Following a BBC Africa Eye + Pidgin film showing the extent of syrup abuse, Nigeria has banned codeine cough syrup.
Investigative journalist Ruona Meyer presented a film entitled ‘Sweet Sweet Codeine’ which revealed the overuse of codeine, used in prescription cough medicines. Along with her team, she carried out an undercover investigation to find out how the drug went from factories to the black market.
WHAT IS THE SITUATION IN NIGERIA?
Codeine cough syrup became the most popular street drug in Nigeria due to its easy accessibility across the country and its cheap price. It only costs 50 cents per bottle.
The investigation revealed that Kano City was the center of the epidemic (a widespread outbreak of an infectious disease in a community at a particular time).
THE DANGERS OF CODEINE
Codeine is an addictive drug. Overtime codeine can produce a psychological desire to keep on using it.
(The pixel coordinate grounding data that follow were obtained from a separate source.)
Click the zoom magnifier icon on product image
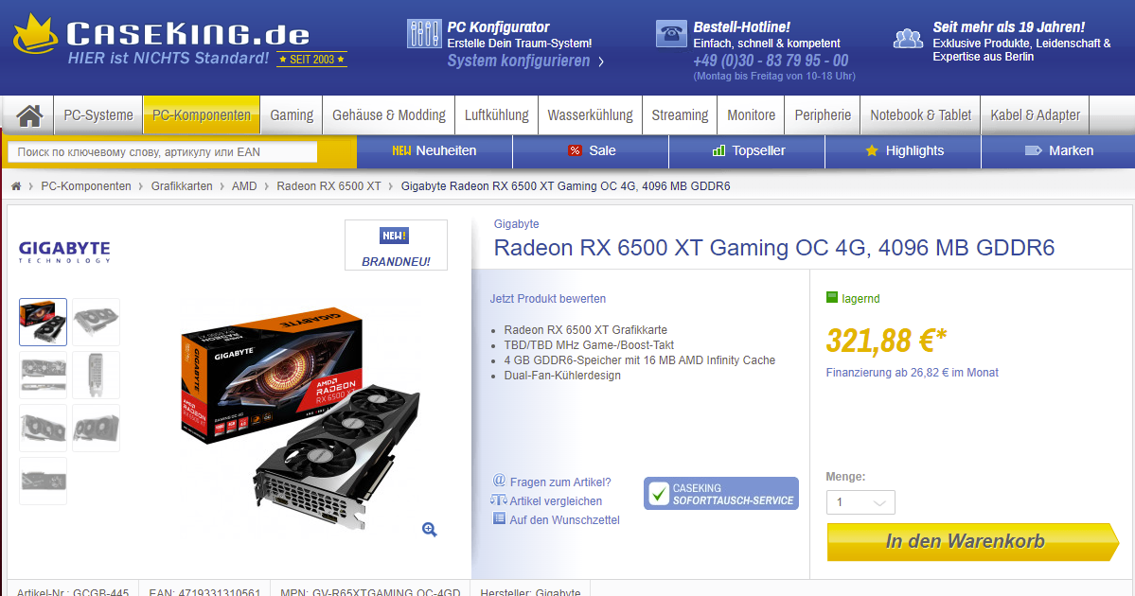The width and height of the screenshot is (1135, 596). click(x=430, y=530)
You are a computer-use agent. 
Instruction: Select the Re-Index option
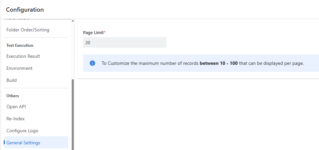tap(15, 119)
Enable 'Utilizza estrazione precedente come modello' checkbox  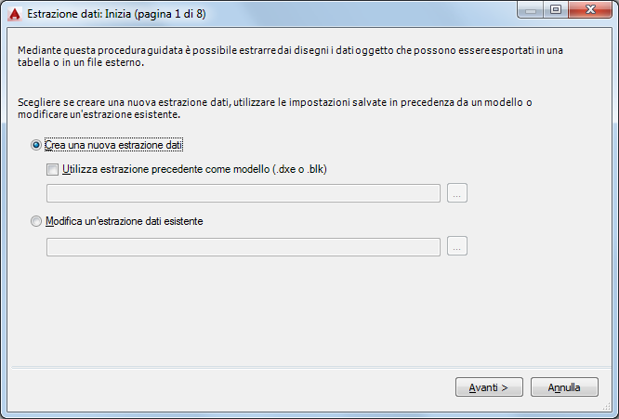point(51,169)
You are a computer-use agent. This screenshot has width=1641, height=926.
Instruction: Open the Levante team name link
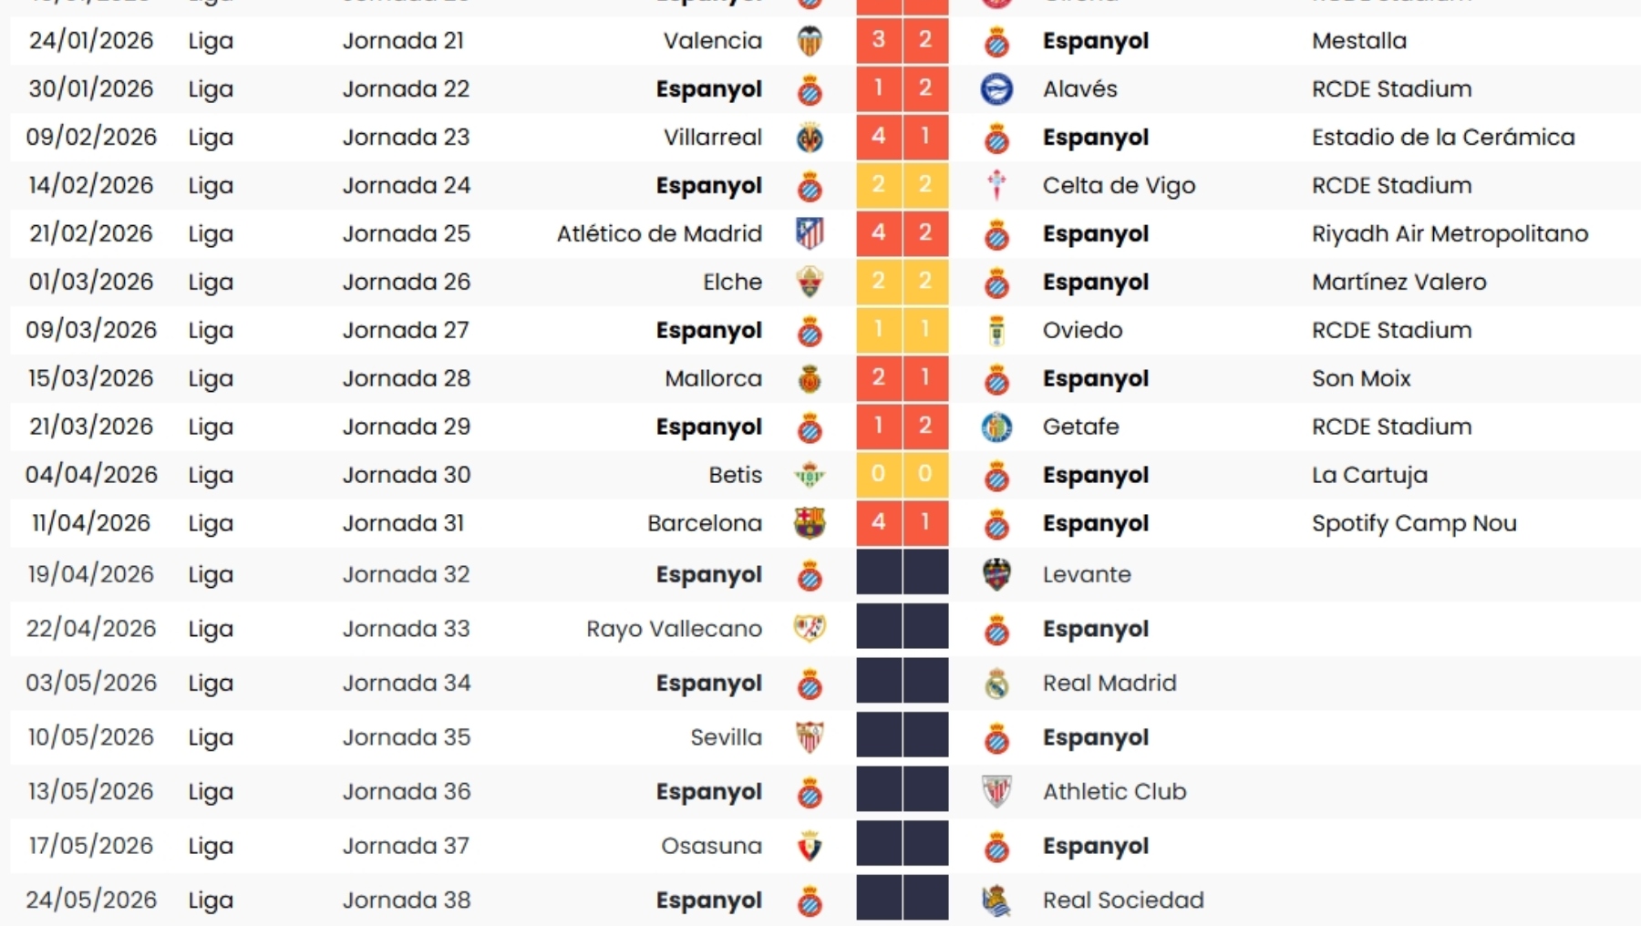point(1085,574)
Prolonged abuse can lead to organ failure, including but not limited to kidney and liver failure. It can also cause mental illnesses such as schizophrenia. The documentary revealed that codeine sales were very high across Nigeria. Sales of codeine would need to be halted to assure the health of the Nigerian people.
CODEINE IN THE BLACK MARKET
Under the Misuse of Drugs Act 1971, Codeine is a class B drug. This means it is illegal to have for yourself, give away or sell. Despite this, licensed pharmacists from drug companies in Nigeria are supplying the illegal market. An unnamed executive from Emzor Pharmaceuticals claimed that if he had 1 million cartons of codeine, he could sell it in a week.
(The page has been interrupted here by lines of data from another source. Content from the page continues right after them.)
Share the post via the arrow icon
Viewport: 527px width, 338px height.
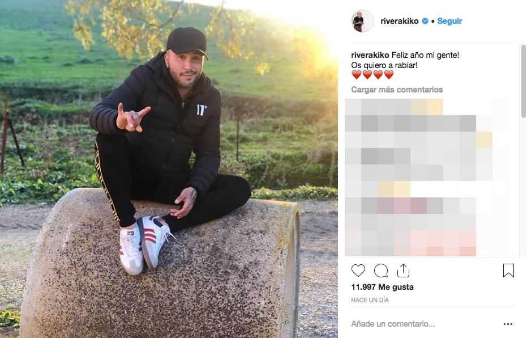click(403, 271)
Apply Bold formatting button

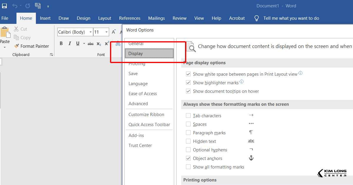click(61, 44)
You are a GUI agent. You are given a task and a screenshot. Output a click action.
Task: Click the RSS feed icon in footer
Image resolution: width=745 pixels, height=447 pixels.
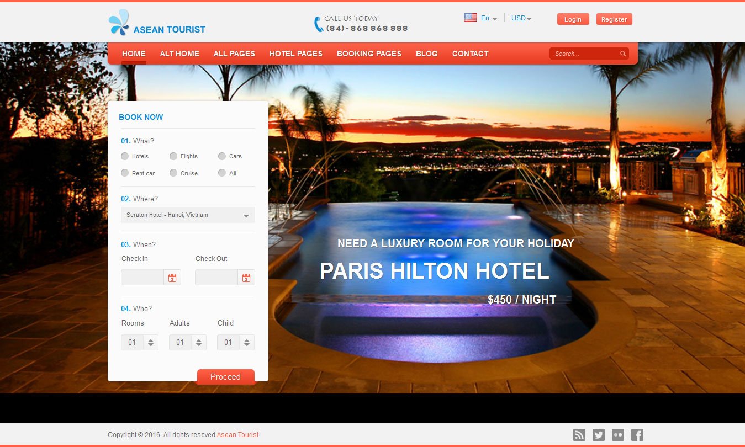tap(579, 435)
Students appear to be the main victims of sales. Dealers target them on campuses and on the streets. People who drink it are known as ‘science students’, following the popularity of musician Olamide’s song Science Student within which codeine references are made. Teens mix it with soda, or swig it straight from the bottle at “coda parties.” As well as the students, young Muslim women appeared to be the biggest abusers of codeine cough syrup. This is likely to be because alcohol is forbidden in most Muslim communities of north-east Nigeria, but prescription drugs are, although not supported, not exactly forbidden.
WHAT HAS BEEN THE IMPACT OF BANNING CODEINE IN NIGERIA?
The Nigerian senate, Bukola Saraki, estimates that up to 3 million bottles of codeine are drunk every day in just 2 Nigerian states, Kano and Jigawa. The banning of codeine will impact those dependent on it heavily. However with support from the country’s healthcare department, the withdrawal symptoms can be overcome rapidly.
The airing of ‘Sweet Sweet Codeine’ resulted in the Nigerian government finally banning the sale of codeine cough mixture after just 24 hours of its screening. The government also began arresting street dealers. The drug enforcement agency seized thousands of kilograms of cough syrup and destroyed them in burnings in a nationwide haul.
The documentary also resulted in an increased awareness of drug addiction. Dr Mairo Mandara, a public health expert, believes it has helped people turn away from drugs. The use of the drugs was also linked to crime. Therefore, banning codeine not only promises better national health, but it may also reduce the crime rate.